Contradictions in the WoT do not stop there: it is not clear if the WoT is actually a war. If it is a war, then UN conventions should apply. If not, then the NATO has no business invading, bombing or arming countries. Further, it is not known if the WoT is really a war of allies or unilateral NATO strikes. No one knows if Gulf States and the Saudis are enemies or allies. The initiative is unsure whether to treat terror networks as organisations or movements (an organisation can be defined, targeted and destroyed. But it would also mean the War would come to an end). The planners knew that bankrolling and arming of Afghan hardliners (through Saudi contractors) resulted in al-Qaeda. But they insisted on doing the same in Syria, knowing that a "Sunni Principality would emerge." Currently, NATO is fighting this Principality, namely ISIS, who now brandish US-made M16 rifles atop American Humvees.
So, in the 14-year War on Terror, at least four Muslim countries were pulverised, and 2.5 protracted wars still rage on. At least 600,000 civilian lives have been lost. Power vacuums have been created, only to unleash sectarian violence. In the West, private security contractors have prospered, wielding increasing power over governments and even propelling academic programmes, seminars and expositions; billions of dollars have been poured into drone-technology alone. Meanwhile surveillance on citizens has reached Orwellian levels. And interestingly, not so much as a scratch has been inflicted on Arab States. All of this has cost common taxpayers US$1.7 trillion and both ISIS and al-Qaeda have received Western funds, weaponry and media coverage. Islamist terrorism seems to be thriving more than ever before. Apart from unverifiable claims of 'prevented attacks,' it is fair to say that the anti-terrorism effort has been ineffectual, if not counterproductive.
Wars on abstract concepts (e.g. terror, freethinking) are dangerous because they can be aimed at virtually anyone and can be invoked to launch every missile and curtail every freedom.

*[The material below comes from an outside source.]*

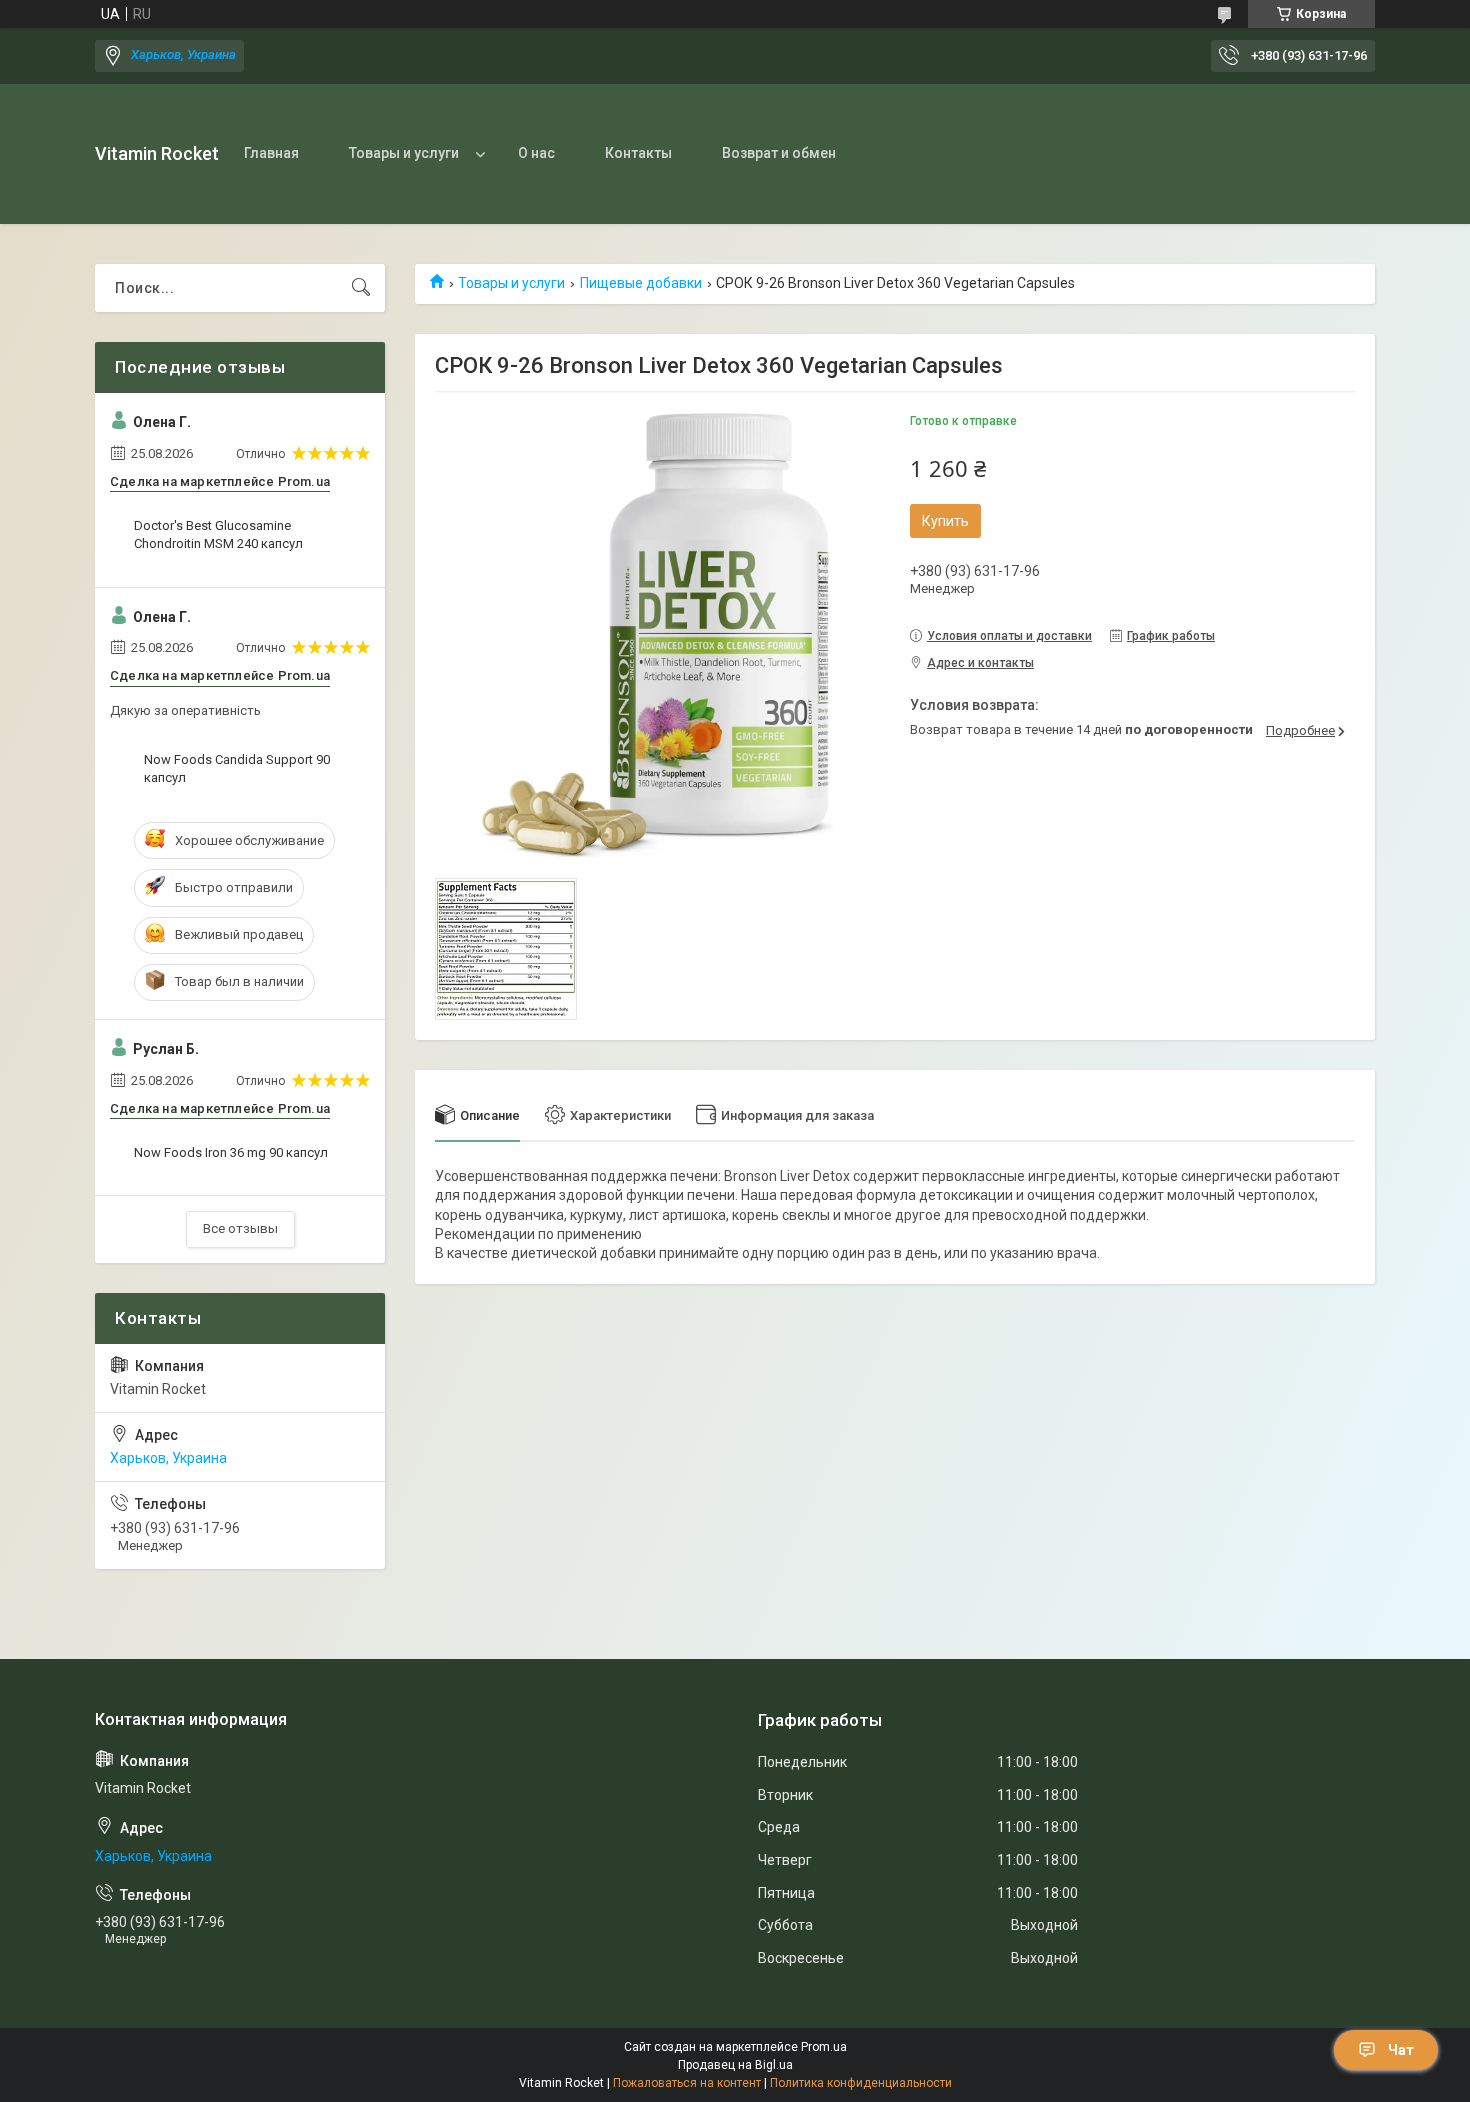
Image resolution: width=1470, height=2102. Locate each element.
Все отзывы (240, 1228)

Consider that in the past 20 years, anti-terrorism strategies have included regime-toppling, imprecise airstrikes on villages and hospitals, urban warfare, state-sanctioned assassinations, indefinite detention of suspects, waterboarding, tracking of funding, crackdowns on Islamic social infrastructure and airport profiling of Brown persons. Even shifts in WoT strategy have been discussed in terms of major or minor surges of infantry, emphasising the centrality of military action in anti-terrorism thought.
Yet, by definition, terrorists fight not on the battlefield, but on the human psyche. They jeopardise own and others' lives to create chaos and fear. It is unlikely that a bombing of oil-fields in Syria can ease this anxiety. Mark Twain said it best when he quipped, "to a man with a hammer, everything looks like a nail." At the end of the day, realm of the Mind cannot be guarded by tanks or protected by armour. It follows, then, that the true objective of modern anti-terrorism is to keep fighting Terror, not to end it.
The writer is a strategy and communications consultant.